ASP.NET Performance – Part 3 – Cache Busting

In part 2 of the series we looked at ways to tweak our headers to maximize performance. One of those tweaks was the addition of far-reaching expiry headers for static files (images, css, js). What happens though when you need to change those files? We can make a change to the file on the server, but clients that got the previous version won’t request the new file since the headers that came with the initial one told them not to.

You may be thinking that a simple solution would be to set a shorter expiration time. But that only masks the problem while negating the benefits we’re after. What we’re after is a solution that’ll let us maximize caching yet allow us to update content on demand.
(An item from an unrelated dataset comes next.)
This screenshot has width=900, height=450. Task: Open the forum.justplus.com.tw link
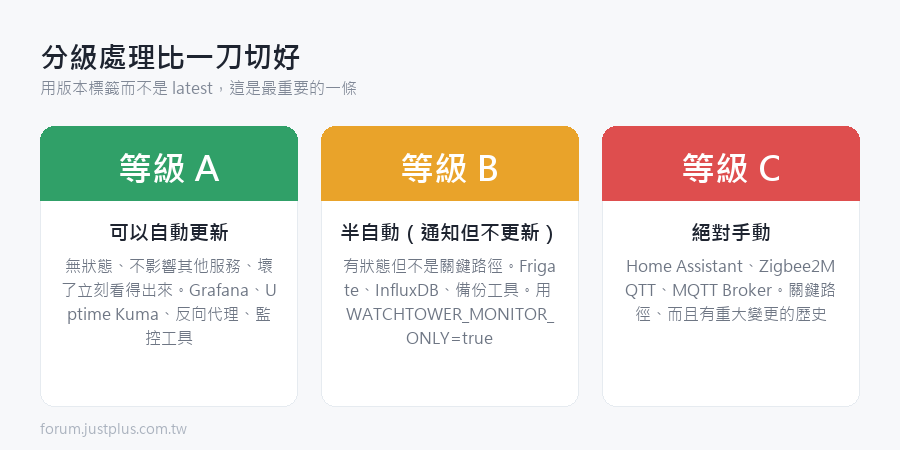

HTTP caching works off the requested URL. The browser makes a request for a URL, and gets a response, which contains headers as well as the body. Any subsequent request to the same URL should follow any caching headers that were returned in the original request. To make matters better (or worse depending on your point of view), any proxy between you and the client can also follow this same logic. Thus, a user that visits your site might get original content, but subsequent visits by him or anyone else behind the same proxy requesting the same file, will get a cached version from the proxy. This is great because a far reaching expiry can really turn tends of thousands of hits into 1, but also means that we really do need to come up with a good cache-busting solution.

(As a side note, since the cache is based off of the requested URL, you should really consider leveraging things like google’s javascript hosting. Instead of linking to jquery.js in your /js folder, you can link to http://ajax.googleapis.com/ajax/libs/jquery/1.3.2/jquery.min.js. By doing so, if a user has previously browsed a site which linked to the google version, then it’ll be in their cache when they visit your site and get faster loading. Google sets the expiry header to 1 year. On the down site, it decreases your sites availability by introducing another system that can break – google).

You may be thinking that a good solution is to simply change the name of our file. For example, if you’re currently linking to logo.png and need to make some changes, you could switch it to logo2.png. This would work, but its a very manual and thus risky. What if you forget that a particular page is linking to your logo (like that HTML email template that gets sent out every now and again)?

Instead, what’s typically done, and what we’ll do here, is to include some type of version in the querystring. And, instead of incrementing integers (which can be tricky to manage, even if we automate it), we’ll use a hash of the files content. So, instead of linking to /images/logo.png, we’ll actually link to /images/logo.png?asdaslkj3918.

To achieve this, we’ll need to do two things. First we’ll have to generate a file hash for all of our assets and make that available to our system. Second we’ll need to read the list of hashes and use it whenever we create a link to an asset.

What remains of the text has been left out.